Comprei este livro em 2020, pouco antes do início da pandemia. Em Fevereiro desse ano, inscrevi-me na Tergar e dei início ao curso Joy of Living, constituído por três níveis, de que ainda estou a frequentar o segundo. É um curso on line, que vamos fazendo ao nosso próprio ritmo, o que me permitiu verificar que o meu ritmo, por causa de todas as paragens fruto da minha indisciplina natural, é muito lento...

O que me inspirou a lançar-me neste curso, para aprender o mais possível sobre meditação e budismo tibetano, foi precisamente aquele gesto radical de Mingyur Rinpoche, de largar tudo e partir, de pegar na própria vida e pô-la ao serviço dos seus ideais e aspirações para o melhor e para o pior, até às últimas consequências.
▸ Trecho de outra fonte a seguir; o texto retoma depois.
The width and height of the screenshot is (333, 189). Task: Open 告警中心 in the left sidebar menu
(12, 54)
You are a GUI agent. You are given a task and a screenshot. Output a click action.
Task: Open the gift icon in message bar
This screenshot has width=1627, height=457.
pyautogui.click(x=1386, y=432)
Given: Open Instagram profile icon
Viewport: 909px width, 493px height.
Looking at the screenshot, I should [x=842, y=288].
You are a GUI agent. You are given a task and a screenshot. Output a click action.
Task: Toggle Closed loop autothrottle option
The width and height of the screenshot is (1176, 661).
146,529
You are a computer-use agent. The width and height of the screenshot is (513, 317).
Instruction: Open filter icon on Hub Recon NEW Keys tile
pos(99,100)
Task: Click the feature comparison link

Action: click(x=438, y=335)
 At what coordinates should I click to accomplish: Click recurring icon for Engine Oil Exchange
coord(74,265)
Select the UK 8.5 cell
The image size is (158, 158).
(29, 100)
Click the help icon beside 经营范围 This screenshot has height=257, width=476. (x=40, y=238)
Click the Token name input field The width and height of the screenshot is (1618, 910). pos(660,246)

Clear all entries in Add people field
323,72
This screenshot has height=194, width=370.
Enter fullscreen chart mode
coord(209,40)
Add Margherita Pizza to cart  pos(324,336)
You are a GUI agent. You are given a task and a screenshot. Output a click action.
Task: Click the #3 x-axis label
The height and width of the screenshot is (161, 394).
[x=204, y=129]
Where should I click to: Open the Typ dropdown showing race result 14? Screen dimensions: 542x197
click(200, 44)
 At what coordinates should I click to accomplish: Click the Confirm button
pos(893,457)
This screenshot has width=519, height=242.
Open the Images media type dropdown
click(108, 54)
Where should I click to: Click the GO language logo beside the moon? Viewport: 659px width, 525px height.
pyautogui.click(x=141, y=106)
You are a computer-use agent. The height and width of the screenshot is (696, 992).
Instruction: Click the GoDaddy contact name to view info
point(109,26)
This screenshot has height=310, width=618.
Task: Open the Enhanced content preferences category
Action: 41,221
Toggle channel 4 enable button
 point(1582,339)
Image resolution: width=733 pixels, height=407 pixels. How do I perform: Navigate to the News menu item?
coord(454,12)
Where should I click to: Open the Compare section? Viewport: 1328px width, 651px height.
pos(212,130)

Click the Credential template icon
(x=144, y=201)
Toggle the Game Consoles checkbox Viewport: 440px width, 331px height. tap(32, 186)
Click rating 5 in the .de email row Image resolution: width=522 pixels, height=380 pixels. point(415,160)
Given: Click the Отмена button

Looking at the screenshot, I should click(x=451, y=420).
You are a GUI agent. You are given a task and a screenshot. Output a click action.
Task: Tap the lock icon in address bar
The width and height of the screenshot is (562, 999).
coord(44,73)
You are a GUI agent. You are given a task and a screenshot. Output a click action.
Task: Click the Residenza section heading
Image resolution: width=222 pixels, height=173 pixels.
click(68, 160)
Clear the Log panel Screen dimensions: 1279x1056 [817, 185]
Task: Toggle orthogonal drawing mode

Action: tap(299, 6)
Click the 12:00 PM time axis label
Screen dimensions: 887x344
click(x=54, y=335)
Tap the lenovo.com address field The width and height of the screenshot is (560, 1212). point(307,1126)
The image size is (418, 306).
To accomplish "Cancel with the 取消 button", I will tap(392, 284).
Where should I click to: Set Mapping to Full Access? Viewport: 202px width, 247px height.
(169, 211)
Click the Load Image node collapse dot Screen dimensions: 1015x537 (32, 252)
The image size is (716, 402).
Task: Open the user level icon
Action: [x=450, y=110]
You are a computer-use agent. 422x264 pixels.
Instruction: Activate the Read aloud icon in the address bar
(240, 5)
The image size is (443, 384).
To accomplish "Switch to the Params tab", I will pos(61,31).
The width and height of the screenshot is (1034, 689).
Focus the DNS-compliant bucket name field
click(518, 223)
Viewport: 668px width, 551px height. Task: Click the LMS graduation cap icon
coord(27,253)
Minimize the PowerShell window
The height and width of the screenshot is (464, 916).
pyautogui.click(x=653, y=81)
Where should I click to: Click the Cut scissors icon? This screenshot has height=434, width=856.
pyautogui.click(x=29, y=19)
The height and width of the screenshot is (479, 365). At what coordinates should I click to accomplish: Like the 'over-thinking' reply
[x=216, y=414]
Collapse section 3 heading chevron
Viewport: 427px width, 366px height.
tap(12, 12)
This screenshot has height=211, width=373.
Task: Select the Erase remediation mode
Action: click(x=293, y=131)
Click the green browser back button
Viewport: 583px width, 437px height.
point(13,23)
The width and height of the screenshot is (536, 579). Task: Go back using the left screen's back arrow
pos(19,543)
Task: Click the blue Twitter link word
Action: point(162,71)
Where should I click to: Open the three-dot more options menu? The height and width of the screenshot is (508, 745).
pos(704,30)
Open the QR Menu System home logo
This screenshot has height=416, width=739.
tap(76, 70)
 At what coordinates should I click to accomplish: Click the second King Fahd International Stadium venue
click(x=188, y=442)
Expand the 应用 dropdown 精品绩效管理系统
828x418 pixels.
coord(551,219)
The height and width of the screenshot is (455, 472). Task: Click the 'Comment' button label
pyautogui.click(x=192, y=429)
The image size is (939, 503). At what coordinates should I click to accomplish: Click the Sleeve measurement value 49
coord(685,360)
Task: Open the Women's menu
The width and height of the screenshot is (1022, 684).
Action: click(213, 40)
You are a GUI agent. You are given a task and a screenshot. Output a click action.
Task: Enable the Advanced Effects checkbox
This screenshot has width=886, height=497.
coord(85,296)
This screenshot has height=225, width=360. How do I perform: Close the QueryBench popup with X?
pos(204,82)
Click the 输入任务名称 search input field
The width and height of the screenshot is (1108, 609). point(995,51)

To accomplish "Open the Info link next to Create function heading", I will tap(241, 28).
É esse mesmo gesto que ainda me anima hoje, como animou durante toda a pandemia (menos nas pausas que já referi), a levantar-me todas as manhãs cedo e sentar-me à frente do computador para as minhas aulas e as minhas sessões de meditação.

Agora de forma mais empenhada, já que comecei, no passado mês de Setembro, um outro curso on online da Tergar, The Heart of Tantra: Essence, a que se seguirá, já neste mês de Novembro, The Heart of Tantra: Immersion, que irá durar cerca de um ano - um curso muito mais específico, sobre o Tantra,  ou Budismo Vajrayana, e também mais difícil e exigente... e empolgante, como deixei ficar aqui, no meu último post.